== Exercise directions ==
What you return must match the records exactly, line for line.

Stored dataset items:

>>>>

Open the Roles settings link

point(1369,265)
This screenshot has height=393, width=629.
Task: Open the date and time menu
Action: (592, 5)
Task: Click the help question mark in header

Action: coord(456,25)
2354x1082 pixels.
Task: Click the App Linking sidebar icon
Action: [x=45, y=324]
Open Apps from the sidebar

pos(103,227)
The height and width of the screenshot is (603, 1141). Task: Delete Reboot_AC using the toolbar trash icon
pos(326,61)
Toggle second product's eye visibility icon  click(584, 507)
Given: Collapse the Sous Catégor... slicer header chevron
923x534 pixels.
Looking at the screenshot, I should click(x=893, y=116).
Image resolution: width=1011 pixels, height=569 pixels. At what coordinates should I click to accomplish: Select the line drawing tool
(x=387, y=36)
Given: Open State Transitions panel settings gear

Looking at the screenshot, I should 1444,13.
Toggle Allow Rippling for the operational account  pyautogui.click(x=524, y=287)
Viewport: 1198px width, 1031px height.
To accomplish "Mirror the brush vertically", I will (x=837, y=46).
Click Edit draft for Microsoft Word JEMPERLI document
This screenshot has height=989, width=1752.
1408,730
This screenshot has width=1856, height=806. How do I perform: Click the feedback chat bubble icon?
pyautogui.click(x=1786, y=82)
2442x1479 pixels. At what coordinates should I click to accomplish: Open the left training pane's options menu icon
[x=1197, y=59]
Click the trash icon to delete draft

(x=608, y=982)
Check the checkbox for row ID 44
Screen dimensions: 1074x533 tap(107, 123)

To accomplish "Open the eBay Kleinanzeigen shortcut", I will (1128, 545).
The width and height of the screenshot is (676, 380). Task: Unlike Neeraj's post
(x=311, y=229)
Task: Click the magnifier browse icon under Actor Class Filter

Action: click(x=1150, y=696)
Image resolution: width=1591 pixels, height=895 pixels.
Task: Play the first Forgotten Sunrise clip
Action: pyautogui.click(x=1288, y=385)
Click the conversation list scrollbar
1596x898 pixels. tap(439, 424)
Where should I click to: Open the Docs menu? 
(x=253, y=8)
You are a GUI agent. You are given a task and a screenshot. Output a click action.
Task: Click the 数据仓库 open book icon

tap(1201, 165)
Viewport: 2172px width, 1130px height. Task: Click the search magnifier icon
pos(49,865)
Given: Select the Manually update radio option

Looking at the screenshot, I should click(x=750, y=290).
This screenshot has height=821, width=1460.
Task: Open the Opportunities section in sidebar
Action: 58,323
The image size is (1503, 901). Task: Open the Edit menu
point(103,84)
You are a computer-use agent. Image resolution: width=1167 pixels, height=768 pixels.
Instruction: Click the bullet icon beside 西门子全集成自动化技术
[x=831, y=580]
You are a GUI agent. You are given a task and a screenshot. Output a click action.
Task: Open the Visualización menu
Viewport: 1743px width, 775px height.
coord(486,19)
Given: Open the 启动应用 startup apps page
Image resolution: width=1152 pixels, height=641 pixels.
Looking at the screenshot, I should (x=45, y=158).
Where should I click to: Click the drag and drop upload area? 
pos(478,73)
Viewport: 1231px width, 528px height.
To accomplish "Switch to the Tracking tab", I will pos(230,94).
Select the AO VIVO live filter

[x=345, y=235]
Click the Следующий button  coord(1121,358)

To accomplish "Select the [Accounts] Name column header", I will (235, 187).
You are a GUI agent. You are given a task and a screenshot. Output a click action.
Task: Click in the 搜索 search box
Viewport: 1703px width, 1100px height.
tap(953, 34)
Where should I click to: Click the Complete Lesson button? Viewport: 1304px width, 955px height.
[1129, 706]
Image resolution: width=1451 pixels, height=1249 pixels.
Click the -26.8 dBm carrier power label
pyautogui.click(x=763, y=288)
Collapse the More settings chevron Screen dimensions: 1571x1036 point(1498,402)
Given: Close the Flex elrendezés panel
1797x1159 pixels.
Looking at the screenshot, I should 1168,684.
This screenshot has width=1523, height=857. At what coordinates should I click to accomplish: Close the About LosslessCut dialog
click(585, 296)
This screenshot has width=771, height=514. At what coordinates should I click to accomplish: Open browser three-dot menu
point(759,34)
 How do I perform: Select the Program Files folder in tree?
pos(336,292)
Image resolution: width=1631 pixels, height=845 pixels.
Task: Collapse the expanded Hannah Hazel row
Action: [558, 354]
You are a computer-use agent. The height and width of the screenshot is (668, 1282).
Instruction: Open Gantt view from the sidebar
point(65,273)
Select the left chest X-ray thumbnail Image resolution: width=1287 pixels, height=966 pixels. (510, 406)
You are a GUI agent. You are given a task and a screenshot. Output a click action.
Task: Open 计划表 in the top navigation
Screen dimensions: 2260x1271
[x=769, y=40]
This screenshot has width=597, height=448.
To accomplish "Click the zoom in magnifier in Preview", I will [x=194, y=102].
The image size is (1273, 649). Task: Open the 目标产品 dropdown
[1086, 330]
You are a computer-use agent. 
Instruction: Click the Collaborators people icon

<<<<

== Output ==
Open the Roles settings link

point(1369,265)
This screenshot has height=393, width=629.
Task: Open the date and time menu
Action: (592, 5)
Task: Click the help question mark in header

Action: coord(456,25)
2354x1082 pixels.
Task: Click the App Linking sidebar icon
Action: [x=45, y=324]
Open Apps from the sidebar

pos(103,227)
The height and width of the screenshot is (603, 1141). Task: Delete Reboot_AC using the toolbar trash icon
pos(326,61)
Toggle second product's eye visibility icon  click(584, 507)
Given: Collapse the Sous Catégor... slicer header chevron
923x534 pixels.
Looking at the screenshot, I should click(x=893, y=116).
Image resolution: width=1011 pixels, height=569 pixels. At what coordinates should I click to accomplish: Select the line drawing tool
(x=387, y=36)
Given: Open State Transitions panel settings gear

Looking at the screenshot, I should 1444,13.
Toggle Allow Rippling for the operational account  pyautogui.click(x=524, y=287)
Viewport: 1198px width, 1031px height.
To accomplish "Mirror the brush vertically", I will (x=837, y=46).
Click Edit draft for Microsoft Word JEMPERLI document
This screenshot has height=989, width=1752.
1408,730
This screenshot has width=1856, height=806. How do I perform: Click the feedback chat bubble icon?
pyautogui.click(x=1786, y=82)
2442x1479 pixels. At what coordinates should I click to accomplish: Open the left training pane's options menu icon
[x=1197, y=59]
Click the trash icon to delete draft

(x=608, y=982)
Check the checkbox for row ID 44
Screen dimensions: 1074x533 tap(107, 123)

To accomplish "Open the eBay Kleinanzeigen shortcut", I will (1128, 545).
The width and height of the screenshot is (676, 380). Task: Unlike Neeraj's post
(x=311, y=229)
Task: Click the magnifier browse icon under Actor Class Filter

Action: click(x=1150, y=696)
Image resolution: width=1591 pixels, height=895 pixels.
Task: Play the first Forgotten Sunrise clip
Action: pyautogui.click(x=1288, y=385)
Click the conversation list scrollbar
1596x898 pixels. tap(439, 424)
Where should I click to: Open the Docs menu? 
(x=253, y=8)
You are a GUI agent. You are given a task and a screenshot. Output a click action.
Task: Click the 数据仓库 open book icon

tap(1201, 165)
Viewport: 2172px width, 1130px height. Task: Click the search magnifier icon
pos(49,865)
Given: Select the Manually update radio option

Looking at the screenshot, I should click(x=750, y=290).
This screenshot has height=821, width=1460.
Task: Open the Opportunities section in sidebar
Action: 58,323
The image size is (1503, 901). Task: Open the Edit menu
point(103,84)
You are a computer-use agent. Image resolution: width=1167 pixels, height=768 pixels.
Instruction: Click the bullet icon beside 西门子全集成自动化技术
[x=831, y=580]
You are a GUI agent. You are given a task and a screenshot. Output a click action.
Task: Open the Visualización menu
Viewport: 1743px width, 775px height.
coord(486,19)
Given: Open the 启动应用 startup apps page
Image resolution: width=1152 pixels, height=641 pixels.
Looking at the screenshot, I should (x=45, y=158).
Where should I click to: Click the drag and drop upload area? 
pos(478,73)
Viewport: 1231px width, 528px height.
To accomplish "Switch to the Tracking tab", I will pos(230,94).
Select the AO VIVO live filter

[x=345, y=235]
Click the Следующий button  coord(1121,358)

To accomplish "Select the [Accounts] Name column header", I will (235, 187).
You are a GUI agent. You are given a task and a screenshot. Output a click action.
Task: Click in the 搜索 search box
Viewport: 1703px width, 1100px height.
tap(953, 34)
Where should I click to: Click the Complete Lesson button? Viewport: 1304px width, 955px height.
[1129, 706]
Image resolution: width=1451 pixels, height=1249 pixels.
Click the -26.8 dBm carrier power label
pyautogui.click(x=763, y=288)
Collapse the More settings chevron Screen dimensions: 1571x1036 point(1498,402)
Given: Close the Flex elrendezés panel
1797x1159 pixels.
Looking at the screenshot, I should 1168,684.
This screenshot has width=1523, height=857. At what coordinates should I click to accomplish: Close the About LosslessCut dialog
click(585, 296)
This screenshot has width=771, height=514. At what coordinates should I click to accomplish: Open browser three-dot menu
point(759,34)
 How do I perform: Select the Program Files folder in tree?
pos(336,292)
Image resolution: width=1631 pixels, height=845 pixels.
Task: Collapse the expanded Hannah Hazel row
Action: [558, 354]
You are a computer-use agent. The height and width of the screenshot is (668, 1282).
Instruction: Open Gantt view from the sidebar
point(65,273)
Select the left chest X-ray thumbnail Image resolution: width=1287 pixels, height=966 pixels. (510, 406)
You are a GUI agent. You are given a task and a screenshot. Output a click action.
Task: Open 计划表 in the top navigation
Screen dimensions: 2260x1271
[x=769, y=40]
This screenshot has width=597, height=448.
To accomplish "Click the zoom in magnifier in Preview", I will [x=194, y=102].
The image size is (1273, 649). Task: Open the 目标产品 dropdown
[1086, 330]
You are a computer-use agent. 
Instruction: Click the Collaborators people icon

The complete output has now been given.